— START OF RECORDS FOR THE TASK —

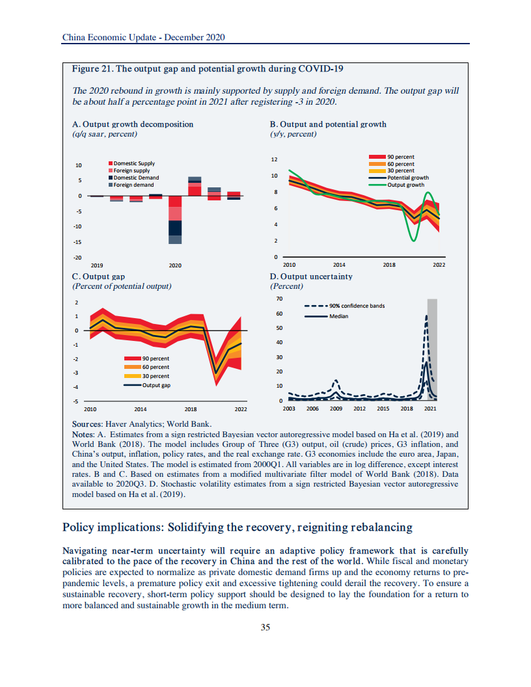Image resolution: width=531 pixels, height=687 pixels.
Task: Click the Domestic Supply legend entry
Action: click(134, 163)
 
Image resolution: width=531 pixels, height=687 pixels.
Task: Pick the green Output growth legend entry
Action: click(405, 185)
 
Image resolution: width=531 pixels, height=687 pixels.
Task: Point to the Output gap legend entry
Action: click(156, 385)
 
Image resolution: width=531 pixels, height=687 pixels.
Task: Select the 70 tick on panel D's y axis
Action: click(279, 299)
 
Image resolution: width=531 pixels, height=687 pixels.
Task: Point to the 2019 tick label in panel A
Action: click(96, 265)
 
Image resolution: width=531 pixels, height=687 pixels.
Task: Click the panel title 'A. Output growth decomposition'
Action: click(133, 124)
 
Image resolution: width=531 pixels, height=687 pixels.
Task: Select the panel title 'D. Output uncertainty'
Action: click(311, 276)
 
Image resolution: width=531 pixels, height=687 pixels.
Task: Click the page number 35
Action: click(265, 627)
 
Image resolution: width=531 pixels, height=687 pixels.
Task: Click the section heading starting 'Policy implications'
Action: click(237, 526)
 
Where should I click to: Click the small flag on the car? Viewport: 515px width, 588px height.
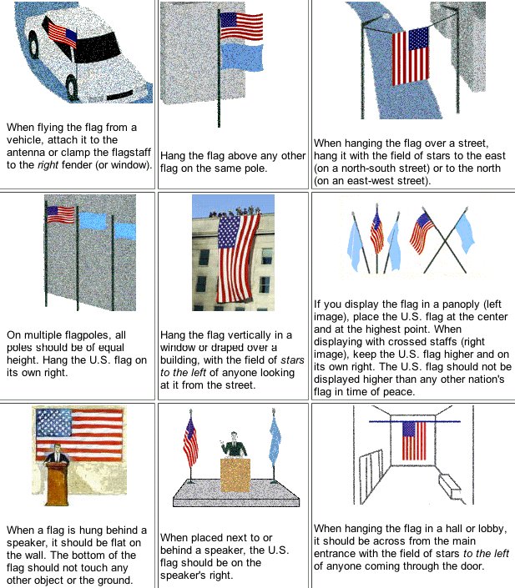click(63, 33)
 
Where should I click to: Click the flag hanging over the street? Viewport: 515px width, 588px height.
click(410, 56)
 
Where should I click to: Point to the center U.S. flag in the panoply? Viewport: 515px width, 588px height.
click(376, 233)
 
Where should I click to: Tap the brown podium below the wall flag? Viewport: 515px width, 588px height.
click(56, 487)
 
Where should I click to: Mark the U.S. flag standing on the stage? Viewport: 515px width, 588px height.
click(191, 441)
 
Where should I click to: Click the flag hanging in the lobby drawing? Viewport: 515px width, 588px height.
click(415, 440)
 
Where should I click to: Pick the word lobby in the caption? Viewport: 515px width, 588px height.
click(482, 529)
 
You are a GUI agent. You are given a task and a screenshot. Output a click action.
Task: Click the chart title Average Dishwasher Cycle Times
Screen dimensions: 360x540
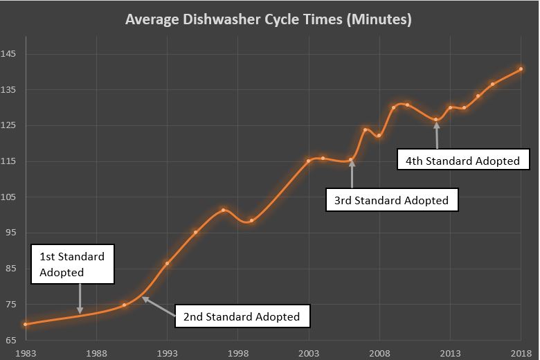[269, 19]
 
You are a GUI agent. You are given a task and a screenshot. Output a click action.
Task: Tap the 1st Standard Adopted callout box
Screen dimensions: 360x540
[72, 264]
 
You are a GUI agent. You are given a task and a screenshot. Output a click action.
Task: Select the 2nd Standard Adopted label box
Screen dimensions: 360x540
[242, 316]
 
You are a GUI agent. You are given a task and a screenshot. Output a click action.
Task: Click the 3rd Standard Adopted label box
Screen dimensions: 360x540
[392, 201]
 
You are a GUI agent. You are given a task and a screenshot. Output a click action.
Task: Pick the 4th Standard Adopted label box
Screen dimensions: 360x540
[462, 161]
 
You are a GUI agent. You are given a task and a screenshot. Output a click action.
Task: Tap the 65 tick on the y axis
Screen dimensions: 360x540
[12, 341]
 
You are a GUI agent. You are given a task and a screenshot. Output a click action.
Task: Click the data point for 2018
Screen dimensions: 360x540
[521, 69]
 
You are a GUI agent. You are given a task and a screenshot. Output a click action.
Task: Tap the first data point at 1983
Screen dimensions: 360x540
[26, 324]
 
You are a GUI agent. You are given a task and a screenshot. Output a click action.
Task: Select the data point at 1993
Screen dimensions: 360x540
[168, 263]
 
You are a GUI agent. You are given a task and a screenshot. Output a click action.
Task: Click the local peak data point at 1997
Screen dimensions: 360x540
[224, 210]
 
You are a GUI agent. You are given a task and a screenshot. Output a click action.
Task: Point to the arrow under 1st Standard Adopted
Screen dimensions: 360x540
[80, 299]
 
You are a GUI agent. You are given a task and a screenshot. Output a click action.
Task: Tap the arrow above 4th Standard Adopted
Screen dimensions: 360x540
[436, 134]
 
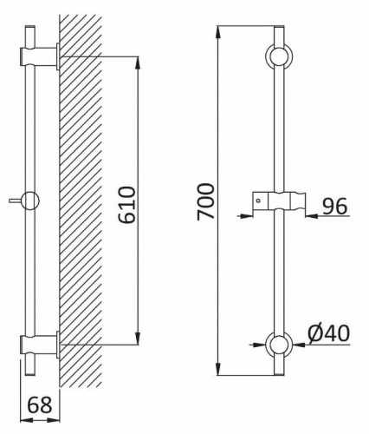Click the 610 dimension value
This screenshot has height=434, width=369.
pyautogui.click(x=127, y=205)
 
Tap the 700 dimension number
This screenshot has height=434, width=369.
pyautogui.click(x=205, y=201)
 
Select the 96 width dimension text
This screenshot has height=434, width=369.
pyautogui.click(x=334, y=207)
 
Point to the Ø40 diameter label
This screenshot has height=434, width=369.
pyautogui.click(x=329, y=333)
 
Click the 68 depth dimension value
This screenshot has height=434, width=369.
pyautogui.click(x=40, y=404)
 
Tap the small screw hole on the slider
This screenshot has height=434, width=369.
pyautogui.click(x=258, y=200)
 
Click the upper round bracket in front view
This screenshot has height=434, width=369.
pyautogui.click(x=279, y=56)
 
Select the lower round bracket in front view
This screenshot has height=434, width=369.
pyautogui.click(x=279, y=345)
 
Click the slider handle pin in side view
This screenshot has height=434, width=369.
pyautogui.click(x=16, y=200)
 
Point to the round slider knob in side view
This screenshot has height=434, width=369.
pyautogui.click(x=30, y=201)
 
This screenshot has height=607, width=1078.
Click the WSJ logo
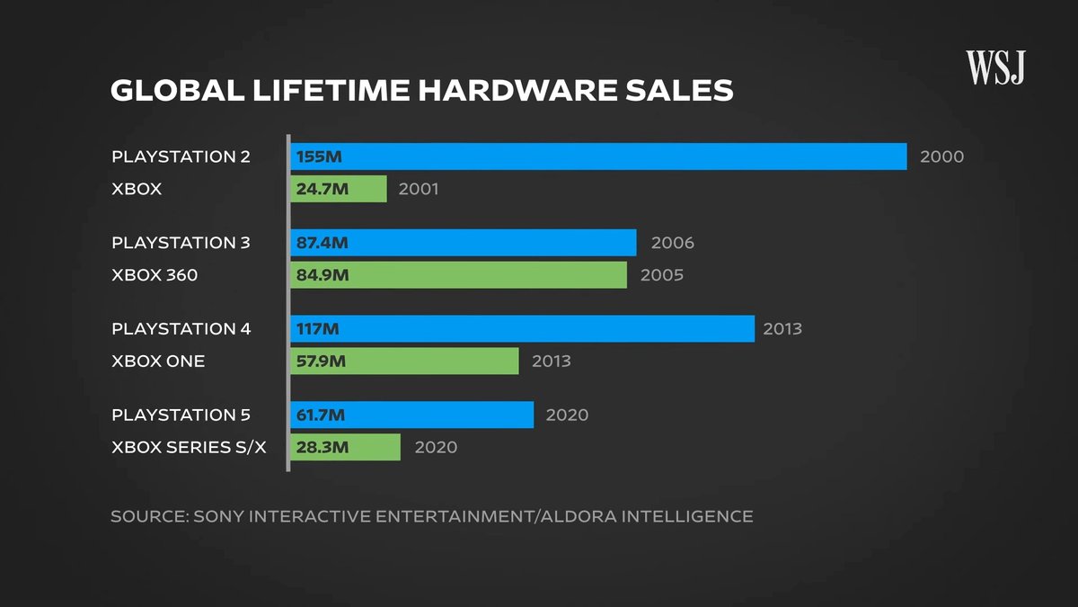(995, 67)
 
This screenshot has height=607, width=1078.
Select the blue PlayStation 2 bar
(598, 156)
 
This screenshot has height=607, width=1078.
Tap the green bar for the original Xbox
(339, 189)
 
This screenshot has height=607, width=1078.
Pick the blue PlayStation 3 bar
(464, 243)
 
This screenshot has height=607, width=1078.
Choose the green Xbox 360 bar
(458, 275)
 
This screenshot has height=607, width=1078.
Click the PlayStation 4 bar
(522, 329)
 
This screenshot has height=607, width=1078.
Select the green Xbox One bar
(404, 362)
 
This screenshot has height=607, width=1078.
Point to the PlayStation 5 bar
(412, 415)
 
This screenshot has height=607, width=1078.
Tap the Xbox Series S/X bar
(345, 447)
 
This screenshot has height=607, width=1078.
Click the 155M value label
(319, 156)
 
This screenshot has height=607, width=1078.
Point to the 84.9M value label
(323, 275)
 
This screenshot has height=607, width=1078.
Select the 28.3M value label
(323, 447)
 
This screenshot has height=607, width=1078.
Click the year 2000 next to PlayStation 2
(941, 156)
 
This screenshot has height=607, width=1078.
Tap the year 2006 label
(672, 243)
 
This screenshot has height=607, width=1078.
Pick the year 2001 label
(418, 189)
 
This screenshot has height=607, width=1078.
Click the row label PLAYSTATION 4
(181, 329)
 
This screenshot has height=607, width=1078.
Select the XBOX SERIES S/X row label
(189, 447)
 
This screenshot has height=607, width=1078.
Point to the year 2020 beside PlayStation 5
(567, 415)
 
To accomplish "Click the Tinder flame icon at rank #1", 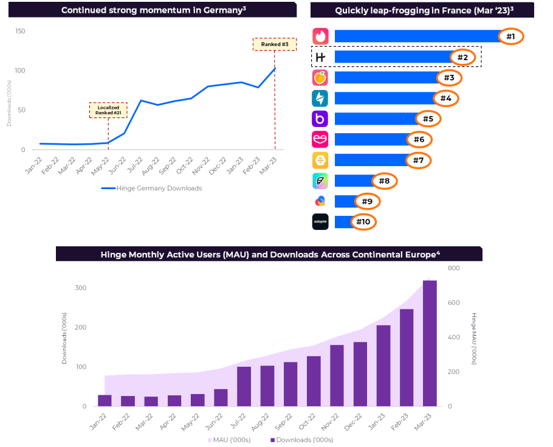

— END OF RECORDS FOR THE TASK —

Rewrite every entry above, changing "Where should I click to" to "Where do I click to" wherever it occurs and keeping everything else the same. Leave the pictures out of your answer.

→ FULL RESPONSE
Image resolution: width=531 pixels, height=687 pixels.
Task: Click the Domestic Supply legend entry
Action: click(134, 163)
 
Image resolution: width=531 pixels, height=687 pixels.
Task: Pick the green Output growth legend entry
Action: click(405, 185)
 
Image resolution: width=531 pixels, height=687 pixels.
Task: Point to the Output gap legend entry
Action: click(156, 385)
 
Image resolution: width=531 pixels, height=687 pixels.
Task: Select the 70 tick on panel D's y axis
Action: click(279, 299)
 
Image resolution: width=531 pixels, height=687 pixels.
Task: Point to the 2019 tick label in panel A
Action: click(96, 265)
 
Image resolution: width=531 pixels, height=687 pixels.
Task: Click the panel title 'A. Output growth decomposition'
Action: click(133, 124)
 
Image resolution: width=531 pixels, height=687 pixels.
Task: Select the panel title 'D. Output uncertainty'
Action: click(311, 276)
 
Image resolution: width=531 pixels, height=687 pixels.
Task: Click the page number 35
Action: click(265, 627)
 
Image resolution: width=531 pixels, height=687 pixels.
Task: Click the section heading starting 'Policy implications'
Action: click(237, 526)
 
Where do I click to: Click the small flag on the car? Viewport: 515px width, 588px height.
click(63, 33)
 
Where do I click to: Click the flag hanging over the street? Viewport: 515px width, 588px height.
click(410, 56)
 
Where do I click to: Point to the center U.S. flag in the panoply? Viewport: 515px width, 588px height.
click(376, 233)
 
Where do I click to: Tap the brown podium below the wall flag? Viewport: 515px width, 588px height.
click(56, 487)
 
Where do I click to: Mark the U.S. flag standing on the stage? Viewport: 515px width, 588px height.
click(191, 441)
 
Where do I click to: Click the flag hanging in the lobby drawing? Viewport: 515px width, 588px height.
click(415, 440)
 
Where do I click to: Pick the word lobby in the caption? Viewport: 515px width, 588px height.
click(482, 529)
 
You are a GUI agent. You are given a task and a screenshot. Output a click action.
Task: Click the chart title Average Dishwasher Cycle Times
Screen dimensions: 360x540
[269, 19]
 
You are a GUI agent. You are given a task and a screenshot. Output a click action.
Task: Tap the 1st Standard Adopted callout box
Screen dimensions: 360x540
[72, 264]
 
You are a GUI agent. You are given a task and a screenshot. Output a click action.
Task: Select the 2nd Standard Adopted label box
Screen dimensions: 360x540
[242, 316]
 
You are a GUI agent. You are given a task and a screenshot. Output a click action.
Task: Click the 3rd Standard Adopted label box
Screen dimensions: 360x540
[392, 201]
 
You are a GUI agent. You are given a task and a screenshot. Output a click action.
Task: Pick the 4th Standard Adopted label box
Screen dimensions: 360x540
[462, 161]
 
You are a GUI agent. You are given a task and a screenshot. Output a click action.
Task: Tap the 65 tick on the y axis
Screen dimensions: 360x540
[12, 341]
 
You are a GUI agent. You are given a task and a screenshot. Output a click action.
Task: Click the data point for 2018
Screen dimensions: 360x540
[521, 69]
 
You are a GUI agent. You are given a task and a screenshot. Output a click action.
Task: Tap the first data point at 1983
Screen dimensions: 360x540
[26, 324]
 
You are a GUI agent. You are given a task and a screenshot. Output a click action.
Task: Select the data point at 1993
Screen dimensions: 360x540
[168, 263]
 
You are a GUI agent. You are given a task and a screenshot. Output a click action.
Task: Click the local peak data point at 1997
Screen dimensions: 360x540
[224, 210]
 
You are a GUI agent. You are given a task and a screenshot. Output a click action.
Task: Point to the arrow under 1st Standard Adopted
Screen dimensions: 360x540
[80, 299]
 
You are a GUI agent. You are given a task and a screenshot. Output a click action.
Task: Tap the arrow above 4th Standard Adopted
Screen dimensions: 360x540
[436, 134]
 
Click the 610 dimension value
This screenshot has height=434, width=369.
pyautogui.click(x=127, y=205)
 
Tap the 700 dimension number
This screenshot has height=434, width=369.
pyautogui.click(x=205, y=201)
 
Select the 96 width dimension text
This screenshot has height=434, width=369.
pyautogui.click(x=334, y=207)
 
Point to the Ø40 diameter label
This screenshot has height=434, width=369.
pyautogui.click(x=329, y=333)
 
Click the 68 depth dimension value
This screenshot has height=434, width=369.
pyautogui.click(x=40, y=404)
 
Tap the small screw hole on the slider
This screenshot has height=434, width=369.
pyautogui.click(x=258, y=200)
 
Click the upper round bracket in front view
This screenshot has height=434, width=369.
pyautogui.click(x=279, y=56)
 
Select the lower round bracket in front view
This screenshot has height=434, width=369.
pyautogui.click(x=279, y=345)
 
Click the slider handle pin in side view
This screenshot has height=434, width=369.
pyautogui.click(x=16, y=200)
 
Point to the round slider knob in side view
This screenshot has height=434, width=369.
pyautogui.click(x=30, y=201)
 
This screenshot has height=607, width=1078.
Click the WSJ logo
(995, 67)
 
This screenshot has height=607, width=1078.
Select the blue PlayStation 2 bar
(598, 156)
 
This screenshot has height=607, width=1078.
Tap the green bar for the original Xbox
(339, 189)
 
This screenshot has height=607, width=1078.
Pick the blue PlayStation 3 bar
(464, 243)
 
This screenshot has height=607, width=1078.
Choose the green Xbox 360 bar
(458, 275)
 
This screenshot has height=607, width=1078.
Click the PlayStation 4 bar
(522, 329)
 
This screenshot has height=607, width=1078.
Select the green Xbox One bar
(404, 362)
 
This screenshot has height=607, width=1078.
Point to the PlayStation 5 bar
(412, 415)
 
This screenshot has height=607, width=1078.
Tap the Xbox Series S/X bar
(345, 447)
 
This screenshot has height=607, width=1078.
Click the 155M value label
(319, 156)
 
This screenshot has height=607, width=1078.
Point to the 84.9M value label
(323, 275)
 
This screenshot has height=607, width=1078.
Select the 28.3M value label
(323, 447)
 
This screenshot has height=607, width=1078.
Click the year 2000 next to PlayStation 2
(941, 156)
 
This screenshot has height=607, width=1078.
Tap the year 2006 label
(672, 243)
 
This screenshot has height=607, width=1078.
Pick the year 2001 label
(418, 189)
 
This screenshot has height=607, width=1078.
Click the row label PLAYSTATION 4
(181, 329)
 
This screenshot has height=607, width=1078.
Select the XBOX SERIES S/X row label
(189, 447)
 
This screenshot has height=607, width=1078.
Point to the year 2020 beside PlayStation 5
(567, 415)
 
To accomplish "Click the Tinder flame icon at rank #1", 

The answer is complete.